Deconfining Phase Transition in 2+1 D: the Georgi-Glashow Model

TL;DR

This study analyzes finite-temperature deconfinement in the 2+1D Georgi–Glashow model, showing the transition is governed by the restoration of the magnetic $Z_2$ symmetry and belongs to the 2D Ising universality class. By combining monopole-induced mass generation and charged-W plasma effects within a sine-Gordon–type RG framework, it demonstrates that neglecting the charged sector yields incorrect $T_c$ and universality, and it derives an explicit high-temperature effective action for the Polyakov loop. The work connects magnetic vortices to the Polyakov line and shows vortex correlators decay exponentially above the transition, consistent with symmetry restoration and deconfinement.
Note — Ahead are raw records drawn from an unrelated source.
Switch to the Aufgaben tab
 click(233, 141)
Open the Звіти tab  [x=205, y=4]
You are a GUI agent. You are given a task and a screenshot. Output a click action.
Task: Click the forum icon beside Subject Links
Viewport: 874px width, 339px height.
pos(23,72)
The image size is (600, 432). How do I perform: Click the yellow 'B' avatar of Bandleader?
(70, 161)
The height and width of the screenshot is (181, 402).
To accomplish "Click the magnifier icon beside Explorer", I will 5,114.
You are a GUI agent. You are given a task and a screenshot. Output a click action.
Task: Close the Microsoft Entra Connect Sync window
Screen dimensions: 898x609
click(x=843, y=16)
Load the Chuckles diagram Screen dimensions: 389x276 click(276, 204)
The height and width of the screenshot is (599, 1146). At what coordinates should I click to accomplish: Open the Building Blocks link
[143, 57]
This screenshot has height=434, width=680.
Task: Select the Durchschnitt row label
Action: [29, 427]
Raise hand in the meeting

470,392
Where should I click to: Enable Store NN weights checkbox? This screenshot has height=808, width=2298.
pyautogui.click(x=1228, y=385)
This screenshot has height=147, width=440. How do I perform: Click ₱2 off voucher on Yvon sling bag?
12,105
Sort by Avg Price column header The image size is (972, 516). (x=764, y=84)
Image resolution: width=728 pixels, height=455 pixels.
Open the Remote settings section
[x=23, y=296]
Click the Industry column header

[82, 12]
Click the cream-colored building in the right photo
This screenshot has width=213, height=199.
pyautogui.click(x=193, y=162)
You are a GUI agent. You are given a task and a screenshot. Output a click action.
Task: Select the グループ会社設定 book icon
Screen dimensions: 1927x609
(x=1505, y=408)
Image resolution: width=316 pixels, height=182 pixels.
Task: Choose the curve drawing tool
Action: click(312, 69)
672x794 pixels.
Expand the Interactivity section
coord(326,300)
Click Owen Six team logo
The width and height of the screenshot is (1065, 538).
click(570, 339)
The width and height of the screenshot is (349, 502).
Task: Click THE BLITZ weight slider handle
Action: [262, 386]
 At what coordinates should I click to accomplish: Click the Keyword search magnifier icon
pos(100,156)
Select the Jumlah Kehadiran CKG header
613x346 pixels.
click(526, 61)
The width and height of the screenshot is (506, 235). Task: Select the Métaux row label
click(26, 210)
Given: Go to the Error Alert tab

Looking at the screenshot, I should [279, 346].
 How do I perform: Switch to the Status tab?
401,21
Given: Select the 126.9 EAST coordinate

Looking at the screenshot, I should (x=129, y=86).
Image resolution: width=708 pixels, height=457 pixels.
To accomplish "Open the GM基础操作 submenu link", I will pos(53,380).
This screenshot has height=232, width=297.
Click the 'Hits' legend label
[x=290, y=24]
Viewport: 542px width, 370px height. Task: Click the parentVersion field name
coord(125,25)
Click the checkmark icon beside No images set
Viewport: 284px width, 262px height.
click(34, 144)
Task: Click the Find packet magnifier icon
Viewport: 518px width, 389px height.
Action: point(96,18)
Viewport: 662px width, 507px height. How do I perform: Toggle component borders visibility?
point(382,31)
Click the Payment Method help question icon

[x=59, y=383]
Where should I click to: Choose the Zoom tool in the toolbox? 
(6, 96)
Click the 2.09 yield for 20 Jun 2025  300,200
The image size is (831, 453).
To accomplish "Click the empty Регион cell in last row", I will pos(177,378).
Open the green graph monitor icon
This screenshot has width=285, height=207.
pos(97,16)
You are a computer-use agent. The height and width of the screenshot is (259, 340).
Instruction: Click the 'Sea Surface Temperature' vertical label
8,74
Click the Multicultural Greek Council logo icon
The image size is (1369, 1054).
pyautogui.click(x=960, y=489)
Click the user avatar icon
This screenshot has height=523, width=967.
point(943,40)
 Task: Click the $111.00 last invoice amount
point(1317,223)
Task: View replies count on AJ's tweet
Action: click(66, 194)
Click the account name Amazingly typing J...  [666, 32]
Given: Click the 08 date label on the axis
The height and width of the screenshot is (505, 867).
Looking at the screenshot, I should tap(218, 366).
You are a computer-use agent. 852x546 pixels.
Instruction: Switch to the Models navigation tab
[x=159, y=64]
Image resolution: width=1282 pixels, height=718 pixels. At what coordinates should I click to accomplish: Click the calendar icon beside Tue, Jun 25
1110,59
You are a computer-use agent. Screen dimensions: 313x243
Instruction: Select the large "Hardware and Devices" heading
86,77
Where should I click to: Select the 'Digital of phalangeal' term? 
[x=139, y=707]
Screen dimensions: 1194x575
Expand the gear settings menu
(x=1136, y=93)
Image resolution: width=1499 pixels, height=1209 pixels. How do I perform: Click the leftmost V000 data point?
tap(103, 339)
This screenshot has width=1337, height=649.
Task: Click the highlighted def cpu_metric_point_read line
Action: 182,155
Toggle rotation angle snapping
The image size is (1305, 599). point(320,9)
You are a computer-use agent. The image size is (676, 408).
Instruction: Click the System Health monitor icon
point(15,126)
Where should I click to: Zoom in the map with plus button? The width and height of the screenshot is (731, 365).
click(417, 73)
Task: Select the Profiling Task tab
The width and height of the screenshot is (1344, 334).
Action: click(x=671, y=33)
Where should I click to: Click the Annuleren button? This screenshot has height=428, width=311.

These results illuminate the interplay between monopoles, vortices, and charged excitations, offering insights potentially relevant to higher-dimensional gauge theories including QCD.

Abstract

We analyze the finite temperature deconfining phase transition in 2+1 dimensional Georgi-Glashow model. We show explicitly that the transition is due to the restoration of the magnetic $Z_2$ symmetry and that it is in the Ising universality class. We find that neglecting effects of the charged $W$ bosons leads to incorrect predictions for the value of the critical temperature and the universality class of the transition, as well as for various correlation functions in the high temperature phase. We derive the effective action for the Polyakov loop in the high temperature phase and calculate the correlation functions of magnetic vortex operators.